THE SHRINKING JOHANNESBURG STOCK EXCHANGE

TThe Johannesburg Stock Exchange (JSE), once a significant player in the global financial markets, has seen a noticeable decline in recent years. As Africa’s largest stock exchange, the JSE has long been a symbol of economic stability and growth in the region. However, both local and global factors have contributed to its shrinking presence. This article delves into the reasons behind this trend, its implications, and the potential opportunities that may arise from this changing landscape.

Founded in 1887 during the Witwatersrand Gold Rush, the JSE has been instrumental in South Africa’s economic development. Over the years, it has become a key financial hub, attracting domestic and international investors. But the glory days of the JSE seem to be fading. The exchange has seen a significant drop in listings, trading volumes, and market capitalisation. In 1998, 669 companies were listed on the JSE, compared to fewer than 280 today. For context, the JSE’s current market capitalisation is around $1 trillion, whereas the S&P 500 in the USA stands at $44 trillion. Companies like Google and Microsoft alone boast market capitalisations of $2.2 trillion and $3.3 trillion, respectively. Berkshire Hathaway’s $190 billion cash is nearly 20% of the JSE’s total market capitalisation. The Tipranks Research Model lists 877 financial companies, while the JSE Financial Sector (excluding property holdings) has fewer than 50 shares, including only eight banks.

This decline raises several questions about the future of the JSE and its role in driving economic growth in South Africa. Over the past decade, the country has faced numerous economic challenges, such as slow GDP growth, high unemployment rates, and political instability. These issues have created uncertainty, deterring local and foreign investors from engaging with the JSE. Furthermore, the country’s sovereign credit rating downgrades have further eroded investor confidence.

The regulatory environment in South Africa has also played a part in the decline of JSE. While regulation is crucial for maintaining market integrity, excessive regulatory burdens can stifle market activity. Companies have voiced concerns about the cost and complexity of complying with local laws, prompting some to look for more business-friendly environments elsewhere.

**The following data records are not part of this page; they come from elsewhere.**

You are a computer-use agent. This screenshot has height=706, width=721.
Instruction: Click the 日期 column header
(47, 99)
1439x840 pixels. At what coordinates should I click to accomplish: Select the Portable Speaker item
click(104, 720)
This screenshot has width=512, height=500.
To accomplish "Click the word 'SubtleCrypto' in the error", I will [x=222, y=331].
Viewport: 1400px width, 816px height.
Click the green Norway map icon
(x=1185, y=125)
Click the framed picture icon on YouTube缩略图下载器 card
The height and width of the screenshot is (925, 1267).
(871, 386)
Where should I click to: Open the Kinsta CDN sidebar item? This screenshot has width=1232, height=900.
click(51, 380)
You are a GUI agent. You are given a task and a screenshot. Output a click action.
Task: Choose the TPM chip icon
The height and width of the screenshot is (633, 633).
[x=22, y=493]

As the JSE navigates these challenges, it is essential to identify and leverage potential opportunities. Embracing innovation, streamlining regulations, and fostering a supportive environment for businesses and investors will be necessary to revitalise the exchange and ensure its continued relevance in the global financial landscape.

Regarding Regulation 28 of the Pension Funds Act in South Africa, the offshore exposure limit has significant implications for investors in retirement products. The choice between investing in retirement products with a 45% offshore exposure limit and discretionary savings with up to 100% offshore exposure depends on individual financial goals, risk tolerance, investment knowledge, and tax considerations. Balancing these two approaches can benefit young investors with a long investment horizon. Retirement products offer stability, regulatory protection, and tax advantages, while discretionary savings allow for greater global exposure and potentially higher returns.